Brees tomó Instagram y compartió la imagen de un cuadrado gris marcado “para el presidente trump“. Con esa imagen hay un mensaje que contradice al presidente, que deja en claro que este tema no se trata de la bandera estadounidense y que durante demasiado tiempo esa excusa se ha utilizado para distraernos de los problemas reales de injusticia racial y brutalidad policial.

El mundo de los deportes se ha visto sacudido en los últimos días por la inexplicable decisión de Brees de reiterar una vez más su oposición a las protestas arrodilladas y deliberadamente perderse por completo la esencia de la campaña por parte de sus compañeros jugadores, en lugar de elegir deslegitimizar los actos calificándolos como “falta de respeto a la bandera” y utilizando el marco de mala fe que el presidente y los medios de comunicación supremacistas blancos trabajaron tan duro para promover.

Nunca estaré de acuerdo con nadie que no respete la bandera o este país“, había dicho Brees, quien luego invocó el servicio de su abuelo en la Segunda Guerra Mundial e implicó implícitamente el caso de que las protestas contra la brutalidad policial y el racismo sistémico eran una afrenta a su coraje.
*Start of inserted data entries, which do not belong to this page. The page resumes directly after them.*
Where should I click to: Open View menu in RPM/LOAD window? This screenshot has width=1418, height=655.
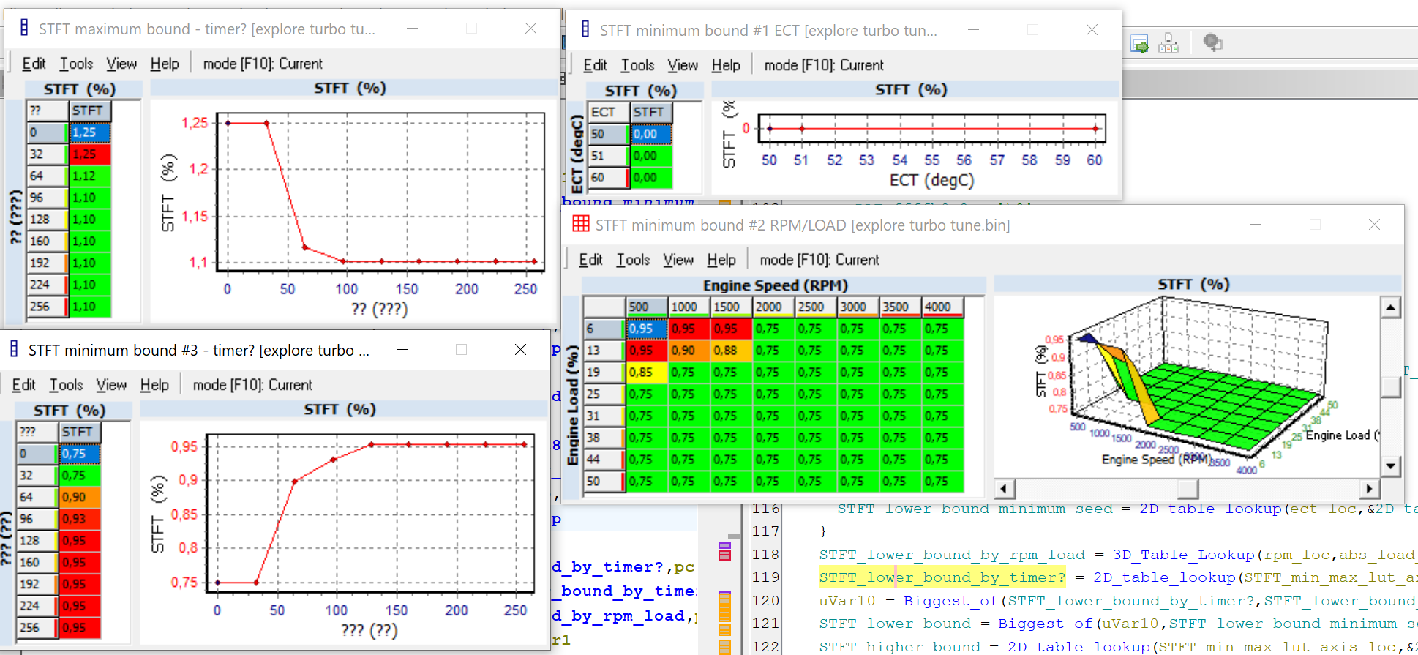click(678, 260)
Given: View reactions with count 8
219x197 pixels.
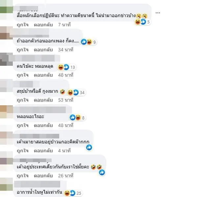Looking at the screenshot, I should [77, 118].
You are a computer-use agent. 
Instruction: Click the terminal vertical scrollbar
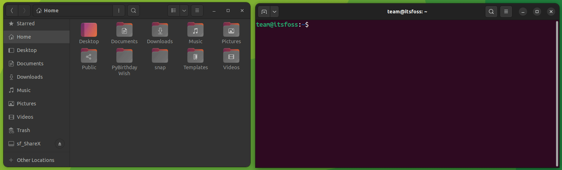click(x=557, y=93)

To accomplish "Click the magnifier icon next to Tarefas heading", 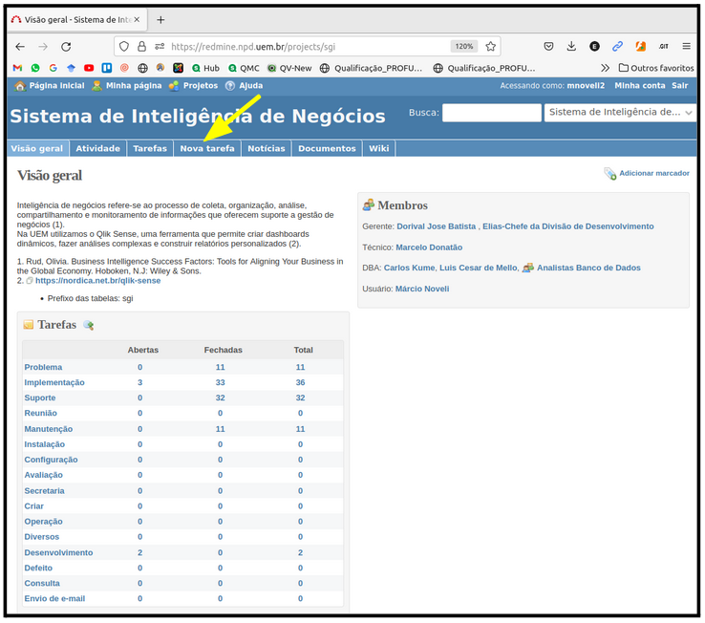I will click(x=89, y=326).
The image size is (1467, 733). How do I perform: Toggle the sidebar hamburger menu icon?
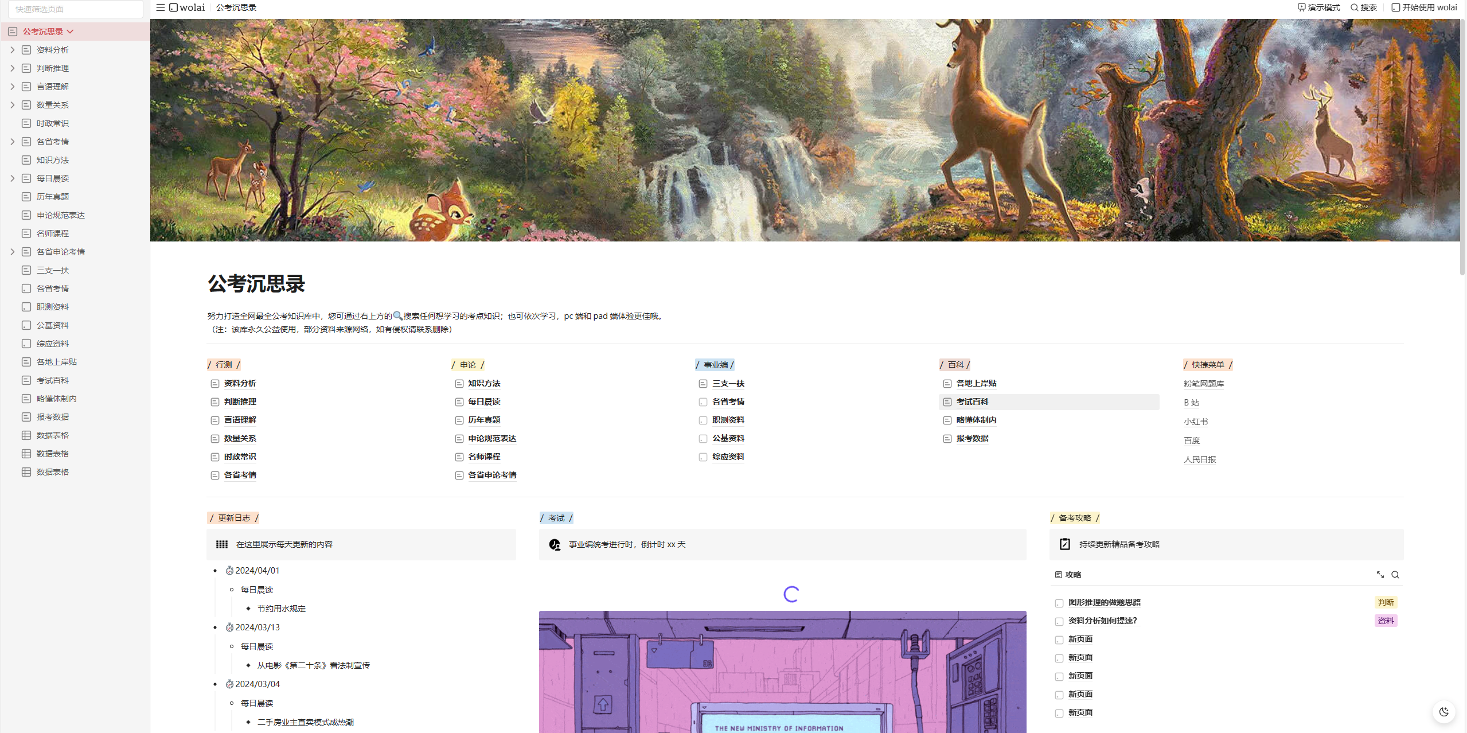tap(161, 7)
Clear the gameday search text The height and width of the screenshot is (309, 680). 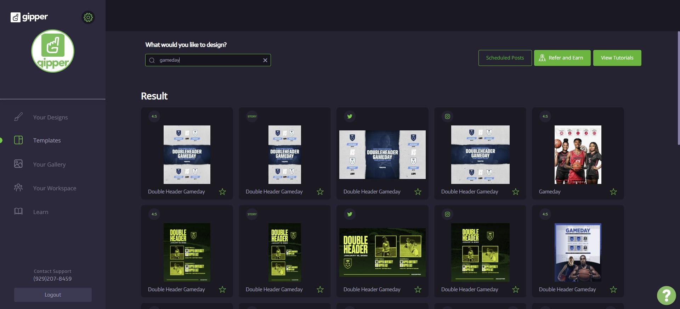(x=265, y=60)
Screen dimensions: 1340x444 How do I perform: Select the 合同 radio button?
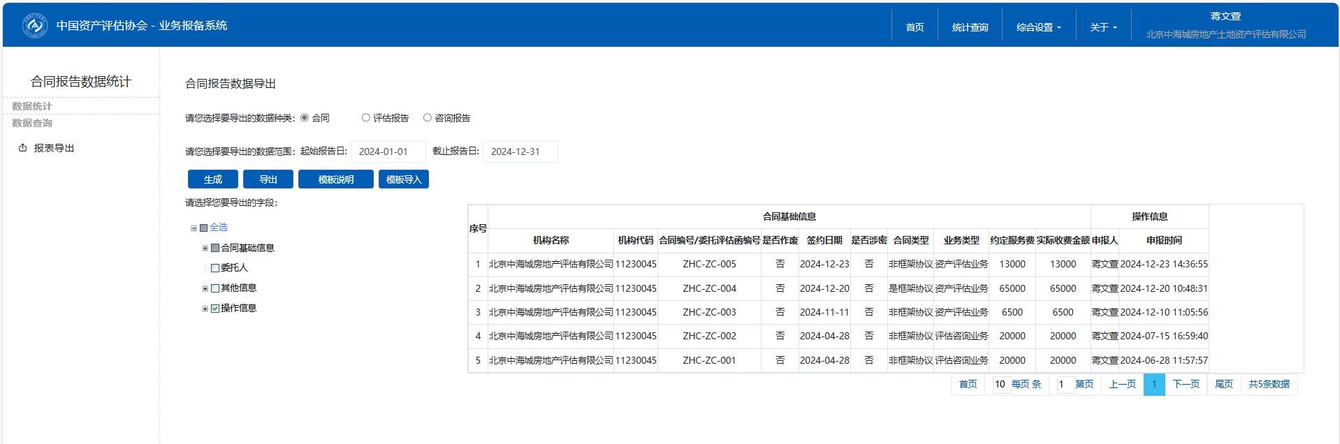(x=305, y=118)
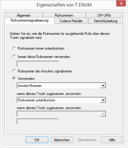The image size is (128, 148).
Task: Close the Eigenschaften von T ENUM dialog
Action: click(121, 4)
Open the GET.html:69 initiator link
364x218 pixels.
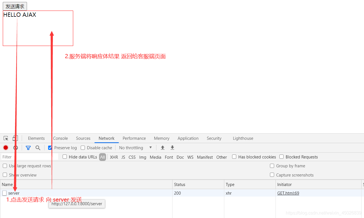click(288, 193)
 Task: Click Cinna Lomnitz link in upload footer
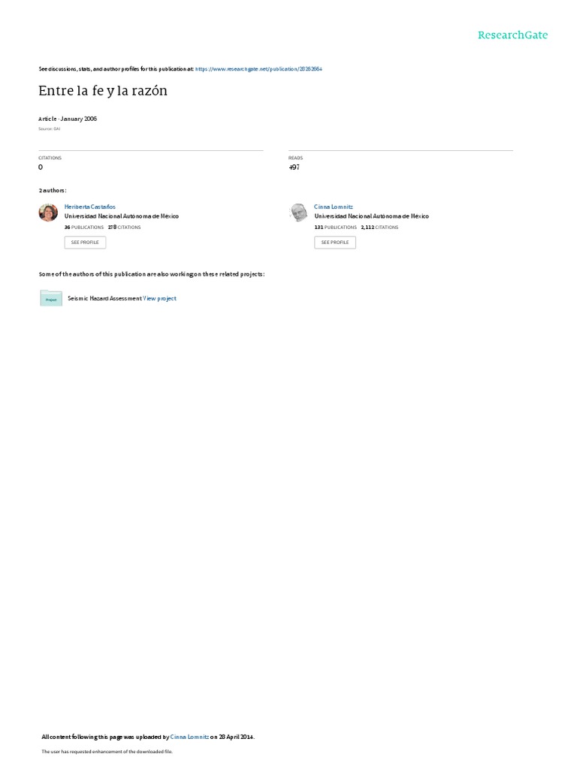pos(189,737)
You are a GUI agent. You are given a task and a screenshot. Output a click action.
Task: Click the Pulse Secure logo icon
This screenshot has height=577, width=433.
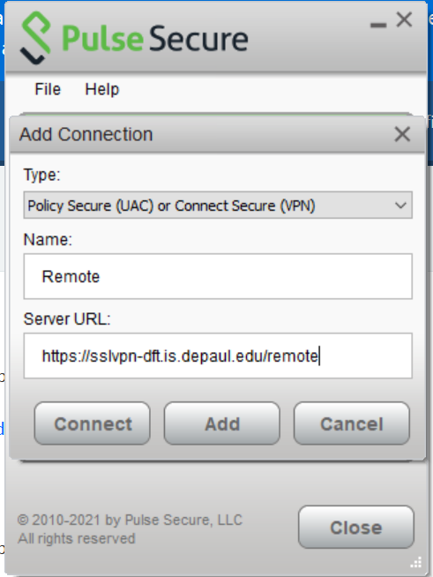(35, 38)
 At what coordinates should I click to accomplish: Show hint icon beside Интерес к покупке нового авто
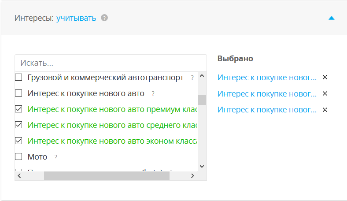pyautogui.click(x=153, y=93)
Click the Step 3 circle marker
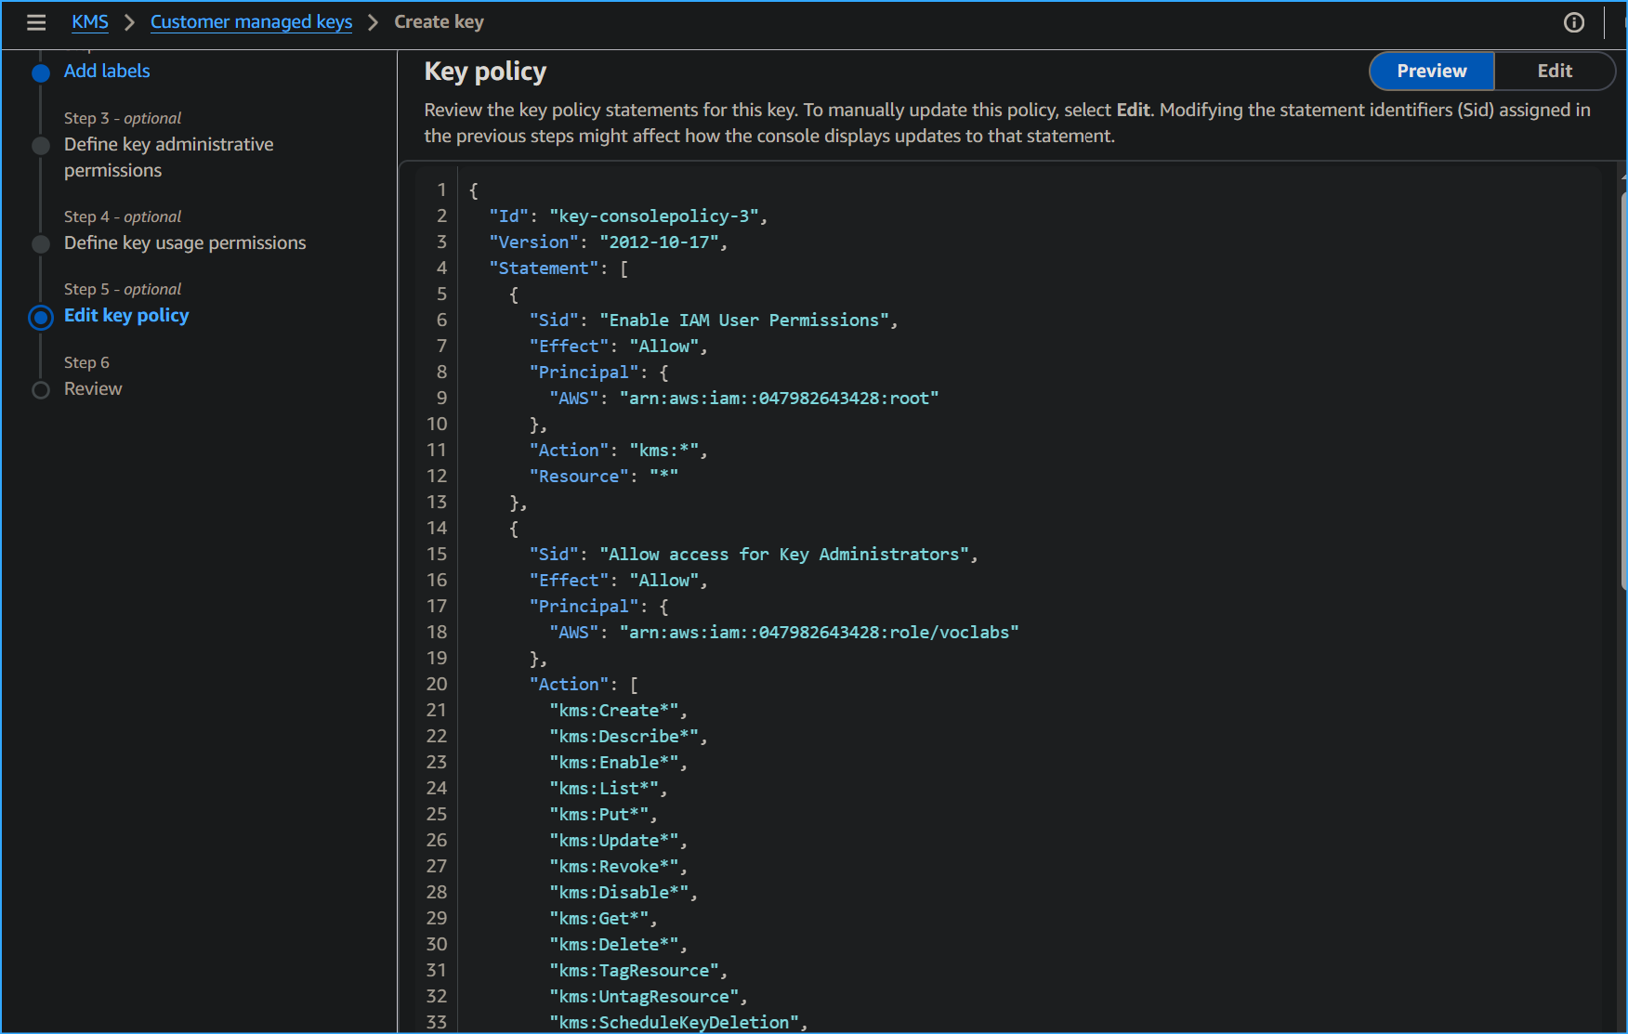The height and width of the screenshot is (1034, 1628). [x=41, y=146]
Brees provocó la ira de sus propios compañeros de equipo y del mundo del deporte en general con sus comentarios, quienes los consideraron insensibles e inapropiados después del asesinato de George Floyd por parte de los agentes de policía y las protestas a nivel nacional que se han desatado desde su asesinato.

Después de un día de intensas críticas, Brees finalmente se disculpó, y por una vez, parece que finalmente aprendió su lección. Podemos pensar en algunas maneras mejores de compensar su error que contradecir públicamente al presidente y explicarle que ha elegido equivocarse una y otra vez para sus propias ambiciones políticas egoístas.

Por el momento, nos basta saber que la Bestia, que odia cuando lo contradicen, sobre todo si es públicamente, debe estar echando espuma por la boca de tanta rabia acumulada.